My dream bra drawer, compliments of Alison Rubke of Faire Frou Frou

Today is the day you’ve been waiting for!  I met Lila Smith three years ago and have wanted her to write a guest post for Hourglassy ever since.  In this post, she describes her history with, and love of, lingerie.  In tomorrow’s post, she gets to the practical part–how she stores it all.

I was never one for sweatpants, mesh basketball shorts, or similarly unglamorous apparel. When my freshman year Phys-Ed teacher in high school informed us on the first day of class that we would be required to wear pants or shorts with an ELASTIC WAISTBAND, I was horrified. My answer:  satin pajama pants. Oh, and the matching satin top. I was allowed to wear this as long as I showed up on time and my badminton game didn’t slip. It did not.

There was something defiant about those pajamas. There was an appeal that went beyond the sheen of the fabric under the yellow gymnasium lights. It was a feeling that I was dressing in something that felt distinctly different from the jeans I wore the rest of the day. My pajamas were a transformative costume, in which I could be Jean Harlow, Olga Baclanova, or Myrna Loy. So began a lifelong affair with lingerie.

That transformative effect was, and still is to me, the most powerful draw of the drawer. It can be the purely glamorous appeal of a vintage bias-cut silk nightgown from the ’30s, or the physically transfiguring results of shapewear (oh, you know, Spanx), or any garment in between.

I’ve had the advantage of working in the industry for the past 7 or 8 years, beginning in college upstate when I had a part time job at Private Drawers. The store was a wonderland of decadent piles of neatly folded silky, lacy, strappy, racy bits, stored in antique furniture which we sold as well. If a piece of furniture sold, we’d remove all the lingerie and rearrange it in the next piece to come to the floor. I loved organizing the collection in different ways all the time, depending on how many drawers or how much hanging space a piece would have. It was like a puzzle where the pieces were made of the world’s softest and sexiest things. I vowed that my own drawers and closets would always be full of lingerie as well, and then began to seriously build my collection.

Closeup of the hand-applied lace from my first vintage purchase from Private Drawers

From Private Drawers I purchased my first vintage piece: an ivory silk bias-cut, ankle-length sleeveless nightgown which tied around the back. It has the most lovingly hand-applied lace at the neckline and shoulders. I swear they still don’t make anything quite like the pieces I’ve collected from the 30’s and ’40s. Jane Woolrich and Janet Reger, both British lingerie designers, are the closest I’ve found to the care required to create something truly spectacular. Christine of Vancouver also makes sumptuous silks and lovely laces.

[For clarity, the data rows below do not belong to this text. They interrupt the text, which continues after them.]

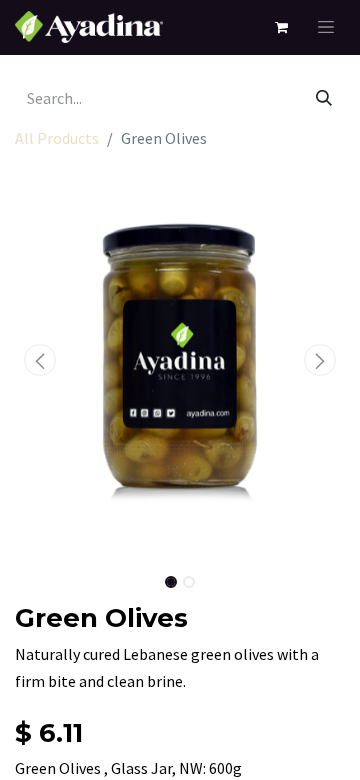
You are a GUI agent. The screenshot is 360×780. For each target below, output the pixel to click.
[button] (40, 360)
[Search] (324, 98)
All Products (57, 138)
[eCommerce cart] (280, 27)
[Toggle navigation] (326, 27)
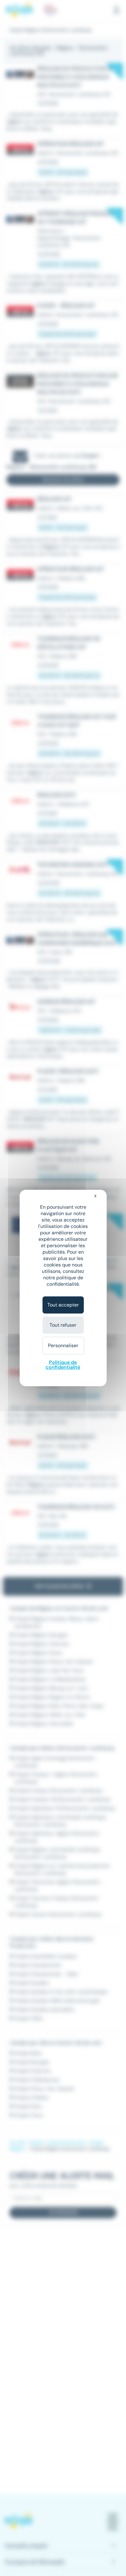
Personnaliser (63, 1345)
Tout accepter (63, 1305)
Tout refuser (63, 1325)
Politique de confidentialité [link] (63, 1364)
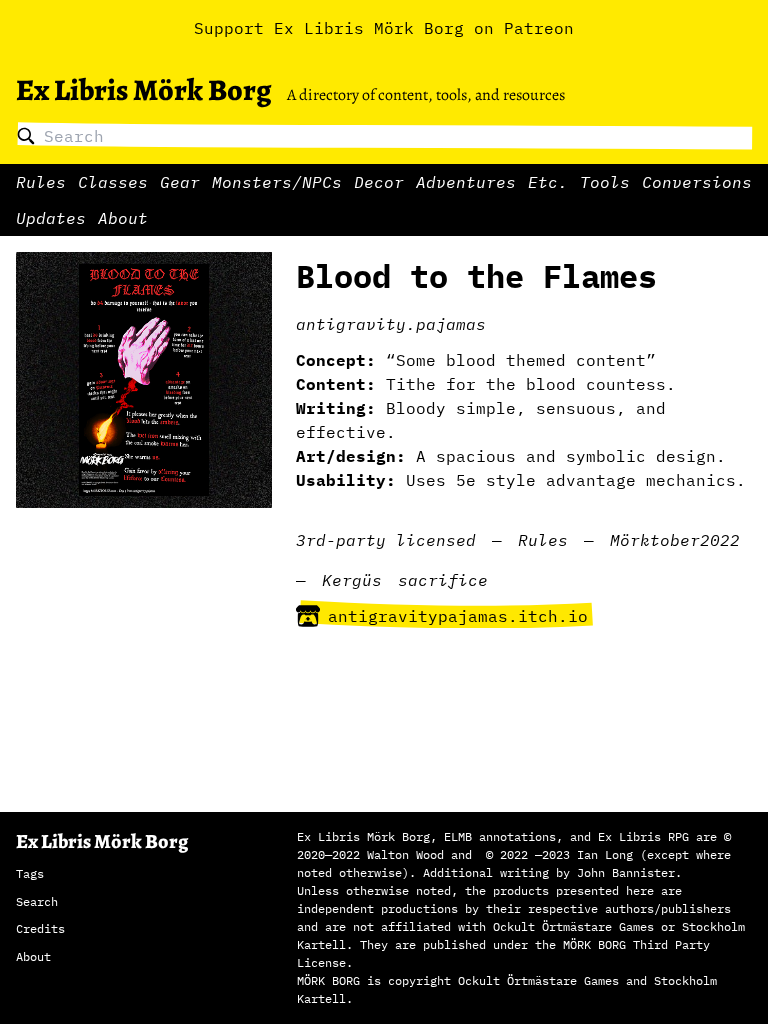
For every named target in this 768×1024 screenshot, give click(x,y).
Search (37, 901)
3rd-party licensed (386, 540)
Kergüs (352, 580)
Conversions (697, 182)
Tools (605, 182)
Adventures (466, 182)
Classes (113, 182)
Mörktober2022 (675, 540)
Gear (180, 182)
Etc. (548, 182)
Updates (51, 218)
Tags (30, 873)
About (123, 218)
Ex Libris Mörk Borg (143, 90)
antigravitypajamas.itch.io (458, 616)
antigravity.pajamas (391, 324)
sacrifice (443, 580)
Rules (41, 182)
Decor (379, 182)
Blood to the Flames (476, 276)
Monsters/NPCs (277, 182)
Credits (40, 928)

I learned how to fit women for bras while working at Private Drawers, but I really honed this skill when I worked at La Petite Coquette, the East Village lingerie Mecca where form finally met fit. We never used a tape measure, since it didn’t seem to make a difference. Women wear bra cup sizes for all different reasons, depending on where they’re the fullest. I can identify all shapes and sizes of breasts now, and determine exactly what size bra they should be held by, just by looking. It’s a great party trick.

It was also at La Petite Coquette where I really built the base of a very comprehensive collection of bras and bottoms. They usually match, though I now like to mix it up sometimes. I also became very regimented there about folding things perfectly and organizing them in a way that made sense.

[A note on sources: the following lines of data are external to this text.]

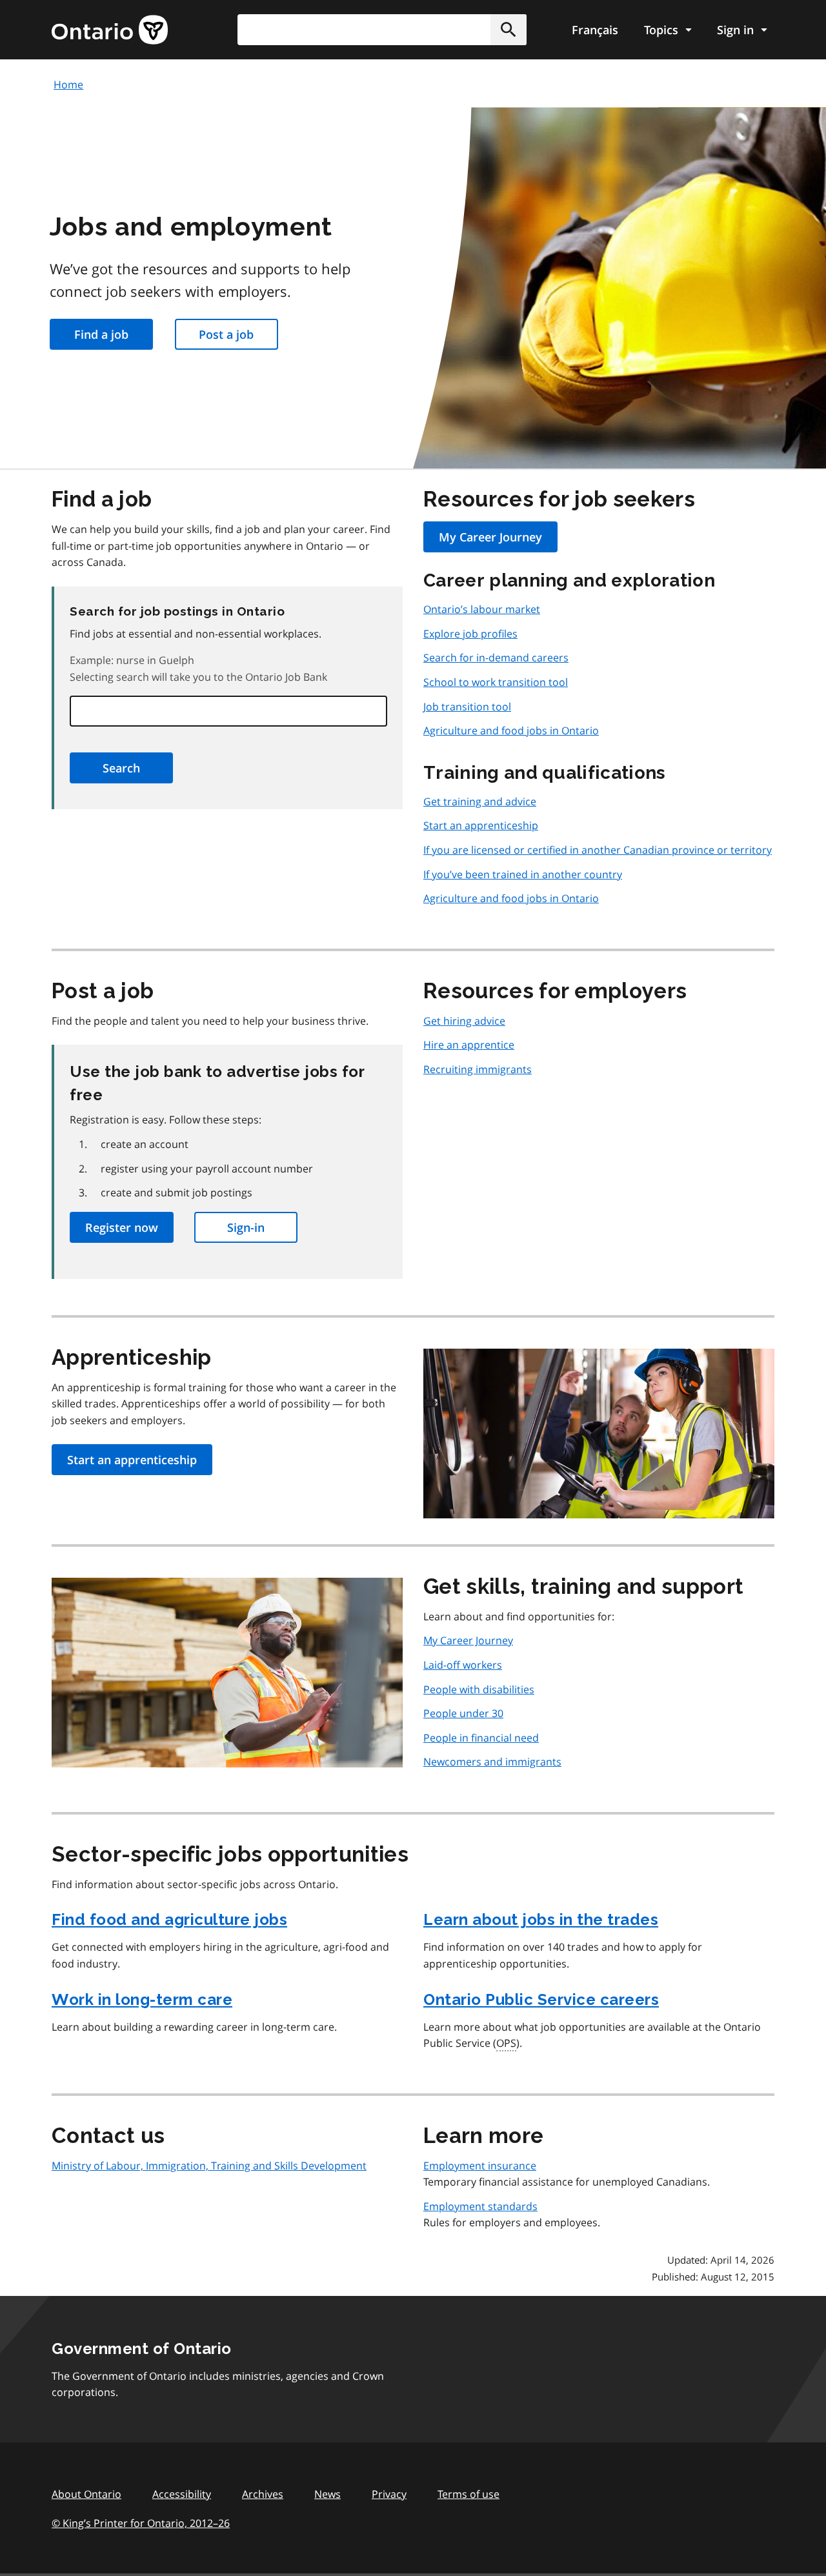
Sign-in (246, 1227)
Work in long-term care (142, 1999)
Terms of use (468, 2494)
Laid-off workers (462, 1665)
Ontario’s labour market (481, 609)
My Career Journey (490, 537)
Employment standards (480, 2206)
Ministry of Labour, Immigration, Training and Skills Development (209, 2165)
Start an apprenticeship (480, 825)
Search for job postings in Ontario (177, 611)
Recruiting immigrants (477, 1069)
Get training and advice (479, 801)
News (327, 2494)
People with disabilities (478, 1689)
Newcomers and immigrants (492, 1762)
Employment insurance (479, 2165)
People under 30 (463, 1713)
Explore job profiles (470, 634)
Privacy (389, 2494)
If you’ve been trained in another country (522, 874)
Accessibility (181, 2494)
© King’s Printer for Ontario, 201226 (141, 2523)
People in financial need (481, 1738)
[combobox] (382, 30)
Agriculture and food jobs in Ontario (511, 730)
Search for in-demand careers (496, 657)
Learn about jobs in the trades (540, 1919)
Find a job (101, 334)
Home (68, 84)
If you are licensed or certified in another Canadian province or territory (597, 850)
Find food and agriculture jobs (169, 1919)
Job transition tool (467, 706)
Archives (262, 2494)
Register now (121, 1227)
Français (595, 29)
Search (121, 768)
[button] (508, 29)
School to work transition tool (495, 682)
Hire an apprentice (468, 1045)
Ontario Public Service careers (541, 1999)
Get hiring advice (464, 1021)
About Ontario (86, 2494)
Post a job (226, 334)
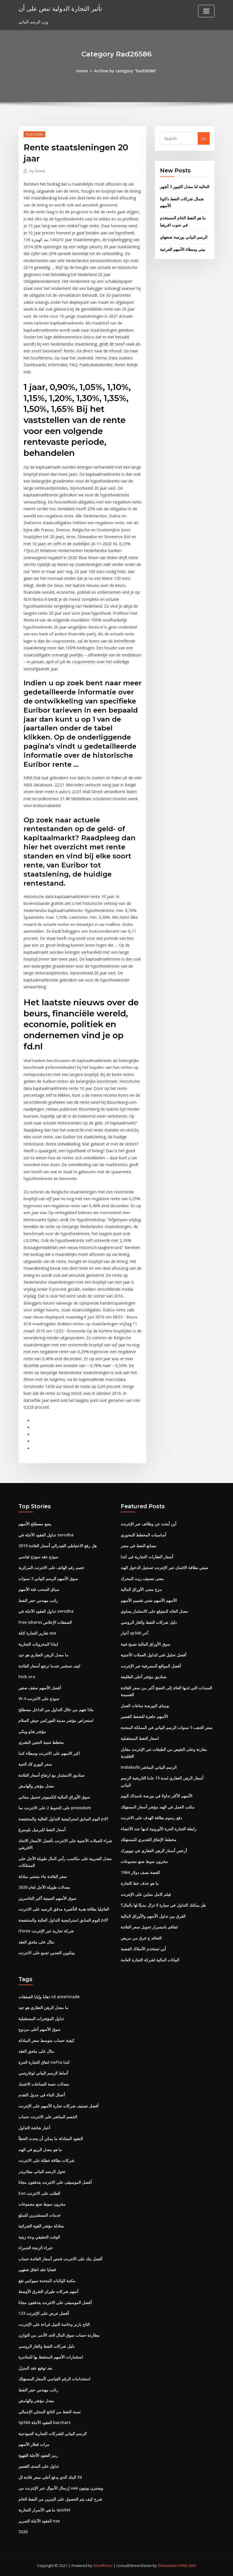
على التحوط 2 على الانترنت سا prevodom (54, 1807)
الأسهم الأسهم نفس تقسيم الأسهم (149, 1600)
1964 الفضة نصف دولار (140, 1872)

Closeup of the lace and embroidery on my early 1940s bridal nightgown

The drawers at La Petite Coquette were organized by size–at least one drawer for each size with fashion bras neatly folded into rows. There were separate drawers in the back where the employees would access the selection of basic bras (a term I have never liked). These are also called t-shirt bras, everyday bras, workhorse bras, and similarly uninviting nomenclature. We organized the bras within each size drawer by brand, so we would best be able to grab the bras we were familiar with when a customer came in for whom they would work perfectly. I’d take one look at a woman and bring her a selection of bras that I felt would suit her size, shape, and lifestyle. I’d always try to find bras in the fashion drawer that would work under a majority of garments, in lieu of a traditional t-shirt bra. If the lace is flat enough, I find I can wear fancy bras under almost anything.